Collected data:
++++++

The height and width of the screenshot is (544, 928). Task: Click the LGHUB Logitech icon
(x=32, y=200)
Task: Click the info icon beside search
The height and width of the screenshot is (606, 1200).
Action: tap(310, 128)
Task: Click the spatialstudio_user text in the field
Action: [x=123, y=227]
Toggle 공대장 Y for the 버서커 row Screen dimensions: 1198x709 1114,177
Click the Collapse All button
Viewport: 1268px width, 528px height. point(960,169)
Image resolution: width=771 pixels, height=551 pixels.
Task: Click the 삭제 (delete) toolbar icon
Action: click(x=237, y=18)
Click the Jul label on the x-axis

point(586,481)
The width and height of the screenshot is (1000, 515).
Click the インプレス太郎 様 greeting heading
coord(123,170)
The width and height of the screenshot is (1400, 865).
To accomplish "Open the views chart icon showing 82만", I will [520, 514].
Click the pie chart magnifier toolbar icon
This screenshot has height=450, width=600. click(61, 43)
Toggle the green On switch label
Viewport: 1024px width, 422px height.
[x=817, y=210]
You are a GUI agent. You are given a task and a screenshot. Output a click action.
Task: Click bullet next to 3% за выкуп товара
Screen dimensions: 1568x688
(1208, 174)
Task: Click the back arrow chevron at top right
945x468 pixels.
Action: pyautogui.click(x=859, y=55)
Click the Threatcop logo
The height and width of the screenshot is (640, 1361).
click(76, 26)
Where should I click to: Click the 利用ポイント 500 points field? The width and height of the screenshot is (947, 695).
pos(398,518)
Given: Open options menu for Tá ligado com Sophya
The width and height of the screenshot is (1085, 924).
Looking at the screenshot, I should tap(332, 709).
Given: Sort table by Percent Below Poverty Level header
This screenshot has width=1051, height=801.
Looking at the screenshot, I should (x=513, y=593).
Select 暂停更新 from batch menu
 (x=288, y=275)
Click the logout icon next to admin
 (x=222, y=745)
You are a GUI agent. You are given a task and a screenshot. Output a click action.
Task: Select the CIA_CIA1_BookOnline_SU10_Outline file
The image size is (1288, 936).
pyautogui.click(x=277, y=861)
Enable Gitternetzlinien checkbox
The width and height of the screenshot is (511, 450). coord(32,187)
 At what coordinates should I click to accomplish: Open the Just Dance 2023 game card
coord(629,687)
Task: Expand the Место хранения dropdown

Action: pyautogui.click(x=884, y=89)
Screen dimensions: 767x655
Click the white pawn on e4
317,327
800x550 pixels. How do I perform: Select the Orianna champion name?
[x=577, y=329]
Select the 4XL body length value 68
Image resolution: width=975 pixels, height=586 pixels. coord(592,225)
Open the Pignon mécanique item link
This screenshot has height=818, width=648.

++++++

# [Exercise description]
Once you have read the records, repeat them all exactly.

# [Response area]
The height and width of the screenshot is (544, 928). Task: Click the LGHUB Logitech icon
(x=32, y=200)
Task: Click the info icon beside search
The height and width of the screenshot is (606, 1200).
Action: tap(310, 128)
Task: Click the spatialstudio_user text in the field
Action: [x=123, y=227]
Toggle 공대장 Y for the 버서커 row Screen dimensions: 1198x709 1114,177
Click the Collapse All button
Viewport: 1268px width, 528px height. point(960,169)
Image resolution: width=771 pixels, height=551 pixels.
Task: Click the 삭제 (delete) toolbar icon
Action: click(x=237, y=18)
Click the Jul label on the x-axis

point(586,481)
The width and height of the screenshot is (1000, 515).
Click the インプレス太郎 様 greeting heading
coord(123,170)
The width and height of the screenshot is (1400, 865).
To accomplish "Open the views chart icon showing 82만", I will [520, 514].
Click the pie chart magnifier toolbar icon
This screenshot has height=450, width=600. click(61, 43)
Toggle the green On switch label
Viewport: 1024px width, 422px height.
[x=817, y=210]
You are a GUI agent. You are given a task and a screenshot. Output a click action.
Task: Click bullet next to 3% за выкуп товара
Screen dimensions: 1568x688
(1208, 174)
Task: Click the back arrow chevron at top right
945x468 pixels.
Action: pyautogui.click(x=859, y=55)
Click the Threatcop logo
The height and width of the screenshot is (640, 1361).
click(76, 26)
Where should I click to: Click the 利用ポイント 500 points field? The width and height of the screenshot is (947, 695).
pos(398,518)
Given: Open options menu for Tá ligado com Sophya
The width and height of the screenshot is (1085, 924).
Looking at the screenshot, I should tap(332, 709).
Given: Sort table by Percent Below Poverty Level header
This screenshot has width=1051, height=801.
Looking at the screenshot, I should (x=513, y=593).
Select 暂停更新 from batch menu
 (x=288, y=275)
Click the logout icon next to admin
 (x=222, y=745)
You are a GUI agent. You are given a task and a screenshot. Output a click action.
Task: Select the CIA_CIA1_BookOnline_SU10_Outline file
The image size is (1288, 936).
pyautogui.click(x=277, y=861)
Enable Gitternetzlinien checkbox
The width and height of the screenshot is (511, 450). coord(32,187)
 At what coordinates should I click to accomplish: Open the Just Dance 2023 game card
coord(629,687)
Task: Expand the Место хранения dropdown

Action: pyautogui.click(x=884, y=89)
Screen dimensions: 767x655
Click the white pawn on e4
317,327
800x550 pixels. How do I perform: Select the Orianna champion name?
[x=577, y=329]
Select the 4XL body length value 68
Image resolution: width=975 pixels, height=586 pixels. coord(592,225)
Open the Pignon mécanique item link
This screenshot has height=818, width=648.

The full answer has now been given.